#### [RECORDS SUPPLIED]
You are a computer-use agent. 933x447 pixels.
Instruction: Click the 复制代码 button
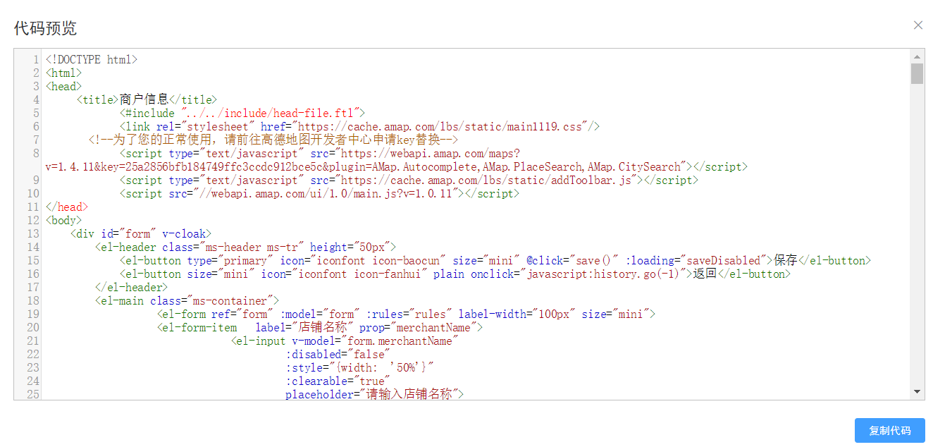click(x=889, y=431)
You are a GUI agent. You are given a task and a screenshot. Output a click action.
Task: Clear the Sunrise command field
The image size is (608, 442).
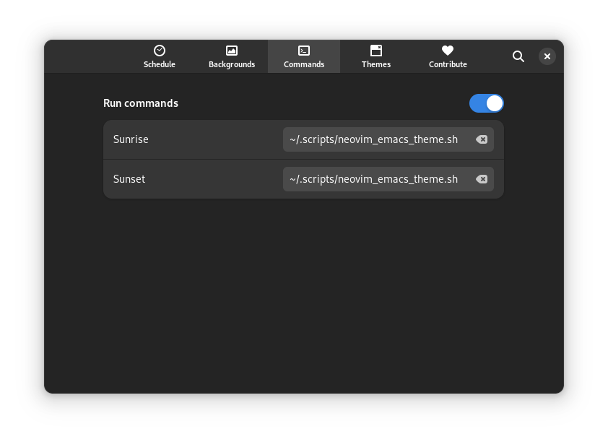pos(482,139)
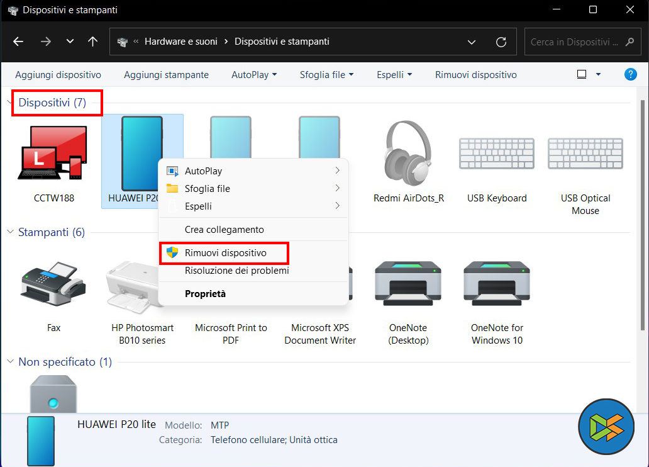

---

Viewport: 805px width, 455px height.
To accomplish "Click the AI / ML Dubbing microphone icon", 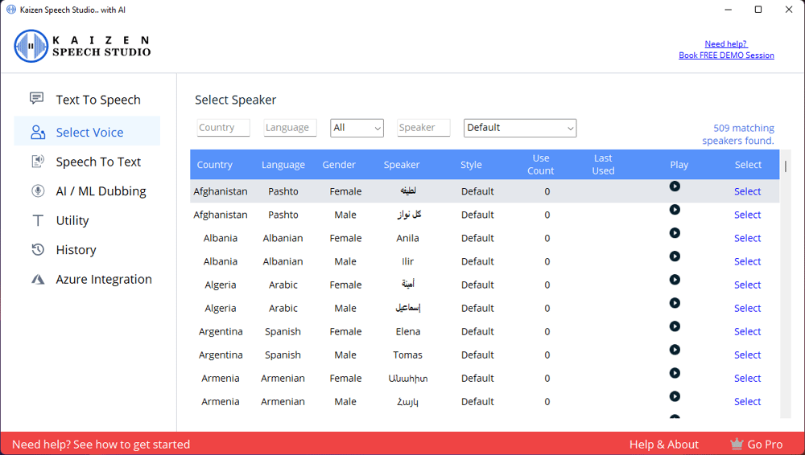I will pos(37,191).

#### [TASK TO CARRY OUT]
Where does "agent" appear in the records above? Copy each line that holds it.

#### [SOLVED EXERCISE]
You are a computer-use agent. 933x447 pixels.
You are a GUI agent. You are given a task and a screenshot. Output a click action.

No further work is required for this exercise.